Obviously life does not get a pause button as well. So while my blog has stayed frozen in time, time has goose stepped on whether I liked it or not. And unfortunately most of my thoughts have been rooted in the day to day grind and not blog fodder. So... yeah.

My company appears to be going down the tubes. You can read about it here:
http://www.portlandtribune.com/news/story.php?story_id=120959946472928400
http://www.oregonlive.com/news/oregonian/index.ssf?/base/news/1209527715247440.xml&coll=7
http://blog.oregonlive.com/breakingnews/2008/04/county_scrambles_to_cover_as_m.html

Looks like we'll be open tomorrow though, and hopefully there will be paychecks. Make no mistake about it, work has been a holy nightmare over the last month, and on a consistant downhill trend for months before that.

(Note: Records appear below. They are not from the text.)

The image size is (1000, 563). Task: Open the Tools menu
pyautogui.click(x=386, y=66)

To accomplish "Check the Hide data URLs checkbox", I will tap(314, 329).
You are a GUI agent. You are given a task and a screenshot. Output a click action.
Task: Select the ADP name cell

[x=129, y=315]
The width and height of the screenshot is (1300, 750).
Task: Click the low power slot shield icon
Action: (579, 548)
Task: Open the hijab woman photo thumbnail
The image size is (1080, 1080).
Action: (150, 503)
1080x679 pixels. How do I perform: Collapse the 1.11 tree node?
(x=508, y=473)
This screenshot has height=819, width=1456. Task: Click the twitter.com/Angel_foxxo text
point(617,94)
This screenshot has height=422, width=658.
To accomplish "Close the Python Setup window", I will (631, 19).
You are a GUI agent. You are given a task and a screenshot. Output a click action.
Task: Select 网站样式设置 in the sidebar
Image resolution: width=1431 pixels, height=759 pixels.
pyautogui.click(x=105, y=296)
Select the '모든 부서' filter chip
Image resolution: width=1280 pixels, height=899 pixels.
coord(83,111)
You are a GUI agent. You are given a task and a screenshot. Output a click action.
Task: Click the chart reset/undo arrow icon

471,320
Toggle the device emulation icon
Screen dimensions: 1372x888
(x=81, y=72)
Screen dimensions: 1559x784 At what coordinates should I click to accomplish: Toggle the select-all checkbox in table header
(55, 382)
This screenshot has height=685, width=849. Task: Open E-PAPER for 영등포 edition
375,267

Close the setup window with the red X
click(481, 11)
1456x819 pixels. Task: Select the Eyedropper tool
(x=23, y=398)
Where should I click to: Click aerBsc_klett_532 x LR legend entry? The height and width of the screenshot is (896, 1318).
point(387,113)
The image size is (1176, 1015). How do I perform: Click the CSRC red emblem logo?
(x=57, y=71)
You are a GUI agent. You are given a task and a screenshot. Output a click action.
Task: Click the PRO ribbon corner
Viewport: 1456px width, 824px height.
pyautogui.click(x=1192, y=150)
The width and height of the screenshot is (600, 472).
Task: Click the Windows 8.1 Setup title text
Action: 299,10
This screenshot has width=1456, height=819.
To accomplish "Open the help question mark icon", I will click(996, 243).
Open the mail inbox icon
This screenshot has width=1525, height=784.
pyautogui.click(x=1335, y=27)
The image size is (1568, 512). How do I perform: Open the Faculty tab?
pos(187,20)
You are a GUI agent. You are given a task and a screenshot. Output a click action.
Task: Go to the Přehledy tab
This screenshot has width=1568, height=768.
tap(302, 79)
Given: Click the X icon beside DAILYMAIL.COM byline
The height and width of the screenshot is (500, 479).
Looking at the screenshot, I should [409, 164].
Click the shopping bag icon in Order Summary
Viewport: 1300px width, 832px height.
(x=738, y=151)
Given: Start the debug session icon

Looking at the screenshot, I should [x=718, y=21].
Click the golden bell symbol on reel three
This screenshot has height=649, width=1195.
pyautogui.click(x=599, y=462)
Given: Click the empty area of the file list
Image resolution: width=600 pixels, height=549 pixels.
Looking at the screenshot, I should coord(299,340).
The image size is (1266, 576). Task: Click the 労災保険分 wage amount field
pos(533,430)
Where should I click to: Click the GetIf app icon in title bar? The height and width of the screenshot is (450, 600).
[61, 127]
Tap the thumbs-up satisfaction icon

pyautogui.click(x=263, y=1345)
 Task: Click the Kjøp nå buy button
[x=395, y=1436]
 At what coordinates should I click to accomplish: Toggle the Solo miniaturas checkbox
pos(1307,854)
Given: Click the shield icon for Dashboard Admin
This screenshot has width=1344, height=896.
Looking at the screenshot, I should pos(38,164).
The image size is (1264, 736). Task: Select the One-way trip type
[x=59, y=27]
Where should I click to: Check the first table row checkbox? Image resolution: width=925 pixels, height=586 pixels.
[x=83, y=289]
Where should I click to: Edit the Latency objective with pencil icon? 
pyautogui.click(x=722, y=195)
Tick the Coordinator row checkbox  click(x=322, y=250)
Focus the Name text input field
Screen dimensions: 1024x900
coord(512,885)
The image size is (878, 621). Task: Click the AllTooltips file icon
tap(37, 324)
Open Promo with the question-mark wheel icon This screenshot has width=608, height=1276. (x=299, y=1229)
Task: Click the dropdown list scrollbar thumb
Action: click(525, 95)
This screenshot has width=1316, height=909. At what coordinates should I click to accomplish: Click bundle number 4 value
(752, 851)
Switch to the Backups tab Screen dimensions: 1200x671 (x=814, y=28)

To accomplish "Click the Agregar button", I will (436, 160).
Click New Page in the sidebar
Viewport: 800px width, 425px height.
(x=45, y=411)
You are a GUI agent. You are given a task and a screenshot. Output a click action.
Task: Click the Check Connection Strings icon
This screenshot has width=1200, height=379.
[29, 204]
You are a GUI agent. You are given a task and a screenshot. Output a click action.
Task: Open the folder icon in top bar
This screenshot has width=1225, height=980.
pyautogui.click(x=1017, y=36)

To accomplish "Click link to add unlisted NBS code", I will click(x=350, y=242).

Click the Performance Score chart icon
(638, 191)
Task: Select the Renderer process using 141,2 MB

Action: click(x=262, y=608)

And yet despite the hurricane, I'm as cool as a cucumber. Why, you may ask. Aside from my typically stoic nature, I'm fairly detached from the proceedings, because I came to the conclusion a few months back that mental health was not a good career field for me (an opinion that has obviously been vindicated through recent events). Too dependant on political whim or vulnerable to mismanagment, too fiscally unviable; not so much my pay, as the industry as a whole. So I looked at what I liked, what I wanted, and I applied to graduate school.

And I got in.

This fall I will be attending Marylhurst University and getting my Master's in teaching. Like Aud, I'm going to be a high school teacher. Not too surprising... we were working in the same field when we got together and now that similarity will continue. I'm excited for a new beginning and a career in teaching. So like the cockroach, with disaster falling all around me, I have found a place to scurry and forge on. Huzzah! So there it is, faithful reader. My life has been a rollercoaster not unlike this post. Still, while I could definitely be less stressed, I couldn't be happier. Like Bob Marley sang, "Every little thing's gonna be alright!" More on the how's and why's later.